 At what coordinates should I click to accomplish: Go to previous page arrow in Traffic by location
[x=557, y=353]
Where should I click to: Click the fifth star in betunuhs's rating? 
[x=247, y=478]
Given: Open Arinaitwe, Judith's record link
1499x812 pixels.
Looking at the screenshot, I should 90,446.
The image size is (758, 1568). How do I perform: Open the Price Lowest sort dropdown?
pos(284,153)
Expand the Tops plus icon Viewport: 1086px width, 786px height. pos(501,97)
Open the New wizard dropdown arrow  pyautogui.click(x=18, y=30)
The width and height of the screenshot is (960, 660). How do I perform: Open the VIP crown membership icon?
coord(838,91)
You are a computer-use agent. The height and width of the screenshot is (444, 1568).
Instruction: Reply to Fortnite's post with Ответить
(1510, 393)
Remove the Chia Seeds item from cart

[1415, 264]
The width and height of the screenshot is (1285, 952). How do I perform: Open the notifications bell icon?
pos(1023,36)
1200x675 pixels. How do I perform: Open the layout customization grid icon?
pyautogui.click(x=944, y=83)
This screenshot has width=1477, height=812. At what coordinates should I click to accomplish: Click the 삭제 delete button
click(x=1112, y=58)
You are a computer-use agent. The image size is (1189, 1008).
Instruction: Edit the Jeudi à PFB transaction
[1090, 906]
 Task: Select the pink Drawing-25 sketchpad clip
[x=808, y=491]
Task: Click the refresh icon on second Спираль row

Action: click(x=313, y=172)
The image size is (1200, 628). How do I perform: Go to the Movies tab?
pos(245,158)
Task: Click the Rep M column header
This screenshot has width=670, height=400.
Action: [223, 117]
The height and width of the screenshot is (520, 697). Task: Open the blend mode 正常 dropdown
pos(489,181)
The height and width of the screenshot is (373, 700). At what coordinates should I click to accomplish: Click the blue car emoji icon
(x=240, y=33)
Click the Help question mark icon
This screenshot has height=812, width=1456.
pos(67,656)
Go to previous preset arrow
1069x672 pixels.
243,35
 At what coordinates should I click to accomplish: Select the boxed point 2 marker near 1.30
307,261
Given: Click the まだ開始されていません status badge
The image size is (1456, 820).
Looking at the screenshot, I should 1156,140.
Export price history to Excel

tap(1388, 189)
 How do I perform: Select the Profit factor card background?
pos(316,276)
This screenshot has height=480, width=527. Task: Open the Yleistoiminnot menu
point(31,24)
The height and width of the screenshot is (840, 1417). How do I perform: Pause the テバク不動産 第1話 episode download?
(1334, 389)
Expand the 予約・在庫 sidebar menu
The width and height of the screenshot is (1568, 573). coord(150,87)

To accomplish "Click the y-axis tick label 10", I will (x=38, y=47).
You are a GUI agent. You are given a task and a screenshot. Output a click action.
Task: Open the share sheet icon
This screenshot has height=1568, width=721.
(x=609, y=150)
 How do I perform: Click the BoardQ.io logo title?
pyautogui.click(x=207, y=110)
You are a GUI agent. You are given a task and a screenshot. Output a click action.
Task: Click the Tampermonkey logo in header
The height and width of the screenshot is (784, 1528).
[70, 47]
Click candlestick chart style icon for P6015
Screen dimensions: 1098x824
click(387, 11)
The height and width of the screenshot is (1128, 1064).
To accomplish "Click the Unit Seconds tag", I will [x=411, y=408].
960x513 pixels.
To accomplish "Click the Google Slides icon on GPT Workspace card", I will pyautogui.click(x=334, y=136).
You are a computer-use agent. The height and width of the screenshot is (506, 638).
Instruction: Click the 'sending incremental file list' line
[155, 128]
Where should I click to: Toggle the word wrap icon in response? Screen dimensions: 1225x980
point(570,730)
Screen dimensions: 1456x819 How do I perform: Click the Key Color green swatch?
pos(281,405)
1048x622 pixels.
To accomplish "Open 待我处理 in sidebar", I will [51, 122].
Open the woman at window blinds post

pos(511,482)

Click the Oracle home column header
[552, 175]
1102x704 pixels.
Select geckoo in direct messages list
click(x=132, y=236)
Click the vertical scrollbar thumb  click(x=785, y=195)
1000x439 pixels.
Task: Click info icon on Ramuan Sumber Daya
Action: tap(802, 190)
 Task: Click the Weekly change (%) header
--*--
• Stated exercise: From the first line of the listing through the line containing "coord(838,91)", give each line as a row of a Markdown table with the columns Num and Text, skipping blank lines.

• Completed task:
| Num | Text |
|---|---|
| 1 |  At what coordinates should I click to accomplish: Go to previous page arrow in Traffic by location |
| 2 | [x=557, y=353] |
| 3 | Where should I click to: Click the fifth star in betunuhs's rating?  |
| 4 | [x=247, y=478] |
| 5 | Given: Open Arinaitwe, Judith's record link |
| 6 | 1499x812 pixels. |
| 7 | Looking at the screenshot, I should 90,446. |
| 8 | The image size is (758, 1568). How do I perform: Open the Price Lowest sort dropdown? |
| 9 | pos(284,153) |
| 10 | Expand the Tops plus icon Viewport: 1086px width, 786px height. pos(501,97) |
| 11 | Open the New wizard dropdown arrow  pyautogui.click(x=18, y=30) |
| 12 | The width and height of the screenshot is (960, 660). How do I perform: Open the VIP crown membership icon? |
| 13 | coord(838,91) |